Note that, as a matter of course, the source solution mist MT of a higher atomization amount can be generated in the second embodiment as well by setting the thickness of the four thin film regions R1 to 0.3 mm or less so as to achieve satisfaction of the limited thin film condition as in the limited configuration according to the first embodiment.
While the present invention has been shown and described in detail, the foregoing description is in all aspects illustrative and not restrictive. It is therefore understood that numerous unillustrated modifications can be devised without departing from the scope of the present invention.

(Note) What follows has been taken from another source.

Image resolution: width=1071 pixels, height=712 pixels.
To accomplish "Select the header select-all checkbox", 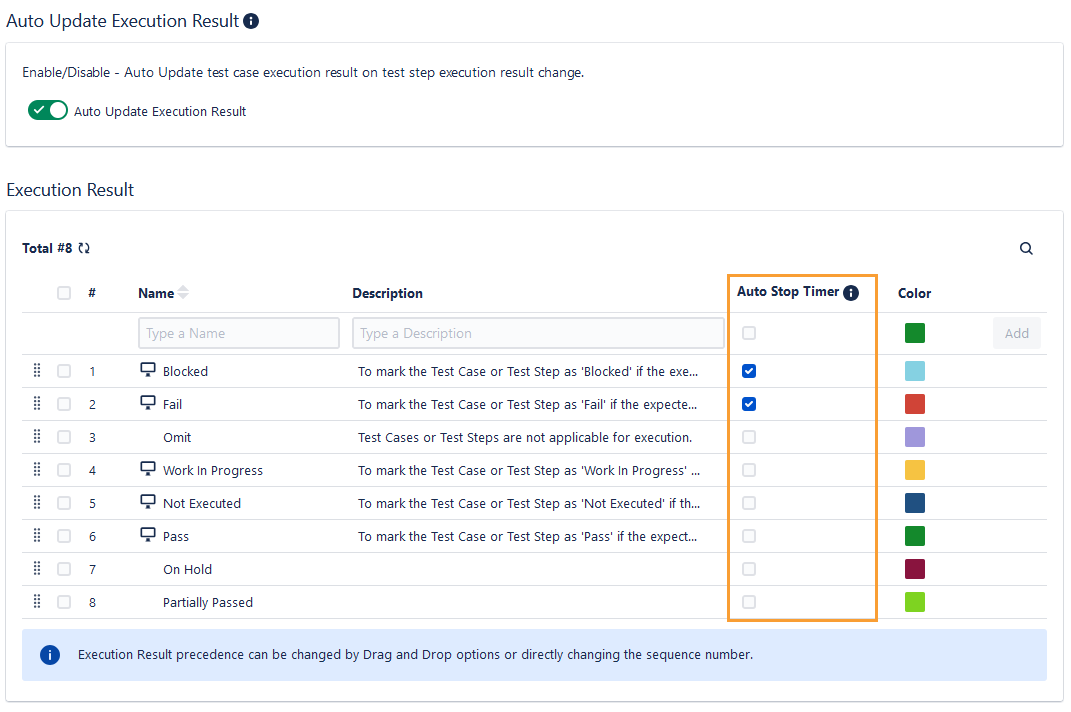I will tap(64, 292).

Explanation of Reference Signs

1: Container
2: Ultrasonic vibrator
3: Internal hollow structure body
4: Gas supply unit
9: Ultrasonic wave conveyance water
10: Water tank
12, 12B: Separator cup
15: Source solution
101, 102: Ultrasonic atomization apparatus
BP1, BP2: Bottom surface
R1: Thin film region
R2: Thick film region

Claims

An ultrasonic atomization apparatus comprising:
a container including a separator cup configured to accommodate a source solution at a lower part;

an internal hollow structure body including a hollow inside being provided above said separator cup in said container;

a water tank configured to accommodate an ultrasonic wave conveyance medium inside, said water tank and said separator cup being positioned so that a bottom surface of said separator cup is immersed in said ultrasonic wave conveyance medium; and

at least one ultrasonic vibrator provided in a bottom surface of said water tank, wherein

said separator cup uses fluorocarbon resin as a constituent material, and includes a bottom surface having thickness satisfying a thin film condition, and

said thin film condition is that "said thickness of said bottom surface is 0.5 mm or less".
The ultrasonic atomization apparatus according to claim 1, wherein
said thin film condition includes a limited thin film condition that "said thickness of said bottom surface is 0.3 mm or less".
The ultrasonic atomization apparatus according to claim 1 or 2, wherein
said bottom surface of said separator cup includes at least one thin film region corresponding to said at least one ultrasonic vibrator, and each of said at least one thin film region includes an ultrasonic wave transmission region allowing transmission of ultrasonic waves applied from a corresponding ultrasonic vibrator out of said at least one ultrasonic vibrator, and

in said bottom surface of said separator cup, said at least one thin film region satisfies said thin film condition, and other region except for said at least one thin film region does not satisfy said thin film condition.